I'm trying to create a knurled pattern on a flat surface. It's a 5mm thick sheet of aluminium with grooves machined in the top (on the x and y axis), creating a pattern of little flat-top pyramids. This will be to provide grip on the finished product.

So far I've tried: making 2D pyramid pattern on the sides and extruding (with Remove) across the surface. This works in one direction but when I try to make the same pattern perpendicular to it the sketch fails as it's interfering with the first extrusion. I tried creating new planes on which to create the pattern and then extruding (Remove, Through all) across, but same again. I even tried making a simple pattern of one groove, extruding it into a V-cut, then using Linear Pattern to copy the groove across the rest of the surface. Problem with that is that as soon as I select the groove as an entity to use in a Linear pattern, the word 'Direction' appears in red and won't let me tell it which direction I want the pattern in...

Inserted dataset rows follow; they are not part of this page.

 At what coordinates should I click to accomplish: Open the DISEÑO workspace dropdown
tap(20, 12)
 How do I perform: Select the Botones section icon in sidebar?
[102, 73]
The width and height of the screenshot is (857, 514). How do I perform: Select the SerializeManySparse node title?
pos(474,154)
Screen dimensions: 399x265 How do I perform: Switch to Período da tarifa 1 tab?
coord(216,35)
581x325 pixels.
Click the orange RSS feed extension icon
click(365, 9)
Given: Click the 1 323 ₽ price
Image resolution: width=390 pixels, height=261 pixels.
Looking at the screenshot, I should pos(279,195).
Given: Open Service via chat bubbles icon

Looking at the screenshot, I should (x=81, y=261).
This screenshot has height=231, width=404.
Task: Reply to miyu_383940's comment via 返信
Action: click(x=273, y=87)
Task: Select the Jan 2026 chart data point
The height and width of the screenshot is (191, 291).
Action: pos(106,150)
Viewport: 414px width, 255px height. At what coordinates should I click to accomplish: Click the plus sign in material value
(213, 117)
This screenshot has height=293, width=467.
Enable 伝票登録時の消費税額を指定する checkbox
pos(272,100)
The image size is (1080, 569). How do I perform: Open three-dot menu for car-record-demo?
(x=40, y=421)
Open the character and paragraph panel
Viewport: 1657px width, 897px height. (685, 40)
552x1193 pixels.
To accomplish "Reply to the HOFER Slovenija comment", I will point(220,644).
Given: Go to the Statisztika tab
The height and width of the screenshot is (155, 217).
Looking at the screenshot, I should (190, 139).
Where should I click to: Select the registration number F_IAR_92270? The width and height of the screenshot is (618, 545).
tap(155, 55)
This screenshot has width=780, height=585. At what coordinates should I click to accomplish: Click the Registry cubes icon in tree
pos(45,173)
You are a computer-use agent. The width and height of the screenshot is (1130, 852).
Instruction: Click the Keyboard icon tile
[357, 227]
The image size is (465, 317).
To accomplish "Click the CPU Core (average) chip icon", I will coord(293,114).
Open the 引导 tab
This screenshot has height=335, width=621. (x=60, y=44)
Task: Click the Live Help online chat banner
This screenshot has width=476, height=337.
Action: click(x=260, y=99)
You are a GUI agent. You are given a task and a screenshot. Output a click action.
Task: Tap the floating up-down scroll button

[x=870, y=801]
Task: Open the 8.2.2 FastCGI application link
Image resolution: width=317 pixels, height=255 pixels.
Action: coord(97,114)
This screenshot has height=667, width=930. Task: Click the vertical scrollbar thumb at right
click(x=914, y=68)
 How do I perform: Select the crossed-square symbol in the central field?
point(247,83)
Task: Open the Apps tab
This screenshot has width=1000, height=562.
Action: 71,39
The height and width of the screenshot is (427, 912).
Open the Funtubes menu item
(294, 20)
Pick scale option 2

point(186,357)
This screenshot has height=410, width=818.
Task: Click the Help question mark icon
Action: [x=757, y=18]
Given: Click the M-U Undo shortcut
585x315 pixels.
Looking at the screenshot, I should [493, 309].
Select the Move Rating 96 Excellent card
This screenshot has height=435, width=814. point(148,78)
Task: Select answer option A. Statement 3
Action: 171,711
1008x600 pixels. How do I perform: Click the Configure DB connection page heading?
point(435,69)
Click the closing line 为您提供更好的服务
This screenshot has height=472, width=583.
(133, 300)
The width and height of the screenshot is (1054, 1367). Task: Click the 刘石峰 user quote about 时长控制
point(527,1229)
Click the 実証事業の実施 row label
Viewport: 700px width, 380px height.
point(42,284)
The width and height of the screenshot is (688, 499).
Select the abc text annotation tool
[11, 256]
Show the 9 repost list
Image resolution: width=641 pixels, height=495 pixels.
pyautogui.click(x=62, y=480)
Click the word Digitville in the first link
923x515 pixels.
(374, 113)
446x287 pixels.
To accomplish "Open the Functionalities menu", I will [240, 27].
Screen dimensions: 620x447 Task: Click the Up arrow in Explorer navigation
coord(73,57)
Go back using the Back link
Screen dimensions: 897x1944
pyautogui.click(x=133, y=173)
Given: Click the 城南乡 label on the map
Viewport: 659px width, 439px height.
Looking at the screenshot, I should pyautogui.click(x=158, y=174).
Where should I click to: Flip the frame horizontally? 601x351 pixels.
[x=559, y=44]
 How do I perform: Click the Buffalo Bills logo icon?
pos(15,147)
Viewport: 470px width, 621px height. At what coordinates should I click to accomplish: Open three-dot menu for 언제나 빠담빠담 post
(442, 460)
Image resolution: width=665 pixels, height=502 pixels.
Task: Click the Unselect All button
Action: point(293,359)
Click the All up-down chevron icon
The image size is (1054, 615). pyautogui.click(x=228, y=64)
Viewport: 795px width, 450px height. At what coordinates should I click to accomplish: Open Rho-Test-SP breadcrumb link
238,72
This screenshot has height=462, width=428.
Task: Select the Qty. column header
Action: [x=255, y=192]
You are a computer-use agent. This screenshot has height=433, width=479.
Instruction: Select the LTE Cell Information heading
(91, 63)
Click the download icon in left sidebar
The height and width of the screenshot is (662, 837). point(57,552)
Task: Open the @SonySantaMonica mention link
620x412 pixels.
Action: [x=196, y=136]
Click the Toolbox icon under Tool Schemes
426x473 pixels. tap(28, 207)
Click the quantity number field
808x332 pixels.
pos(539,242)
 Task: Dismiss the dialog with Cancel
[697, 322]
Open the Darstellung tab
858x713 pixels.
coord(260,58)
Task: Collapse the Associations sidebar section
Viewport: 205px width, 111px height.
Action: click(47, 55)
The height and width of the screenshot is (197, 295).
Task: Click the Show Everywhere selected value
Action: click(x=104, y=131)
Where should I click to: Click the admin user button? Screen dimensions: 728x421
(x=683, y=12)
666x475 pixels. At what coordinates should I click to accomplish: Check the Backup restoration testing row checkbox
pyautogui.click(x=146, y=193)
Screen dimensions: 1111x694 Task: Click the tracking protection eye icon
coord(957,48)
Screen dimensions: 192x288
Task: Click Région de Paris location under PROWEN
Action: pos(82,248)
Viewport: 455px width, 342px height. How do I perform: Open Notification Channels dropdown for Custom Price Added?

The final thing I tried was this: creating one single small pyramid, then spreading it across the surface using a Linear pattern... same problem again with Direction showing up red with no options.


I found even just creating this little pyramid difficult. I'm still at the stage where I'm struggling with things that more experienced users wouldn't even need to think about.

Any idea how I can make this knurled pattern on the surface?

Cheers.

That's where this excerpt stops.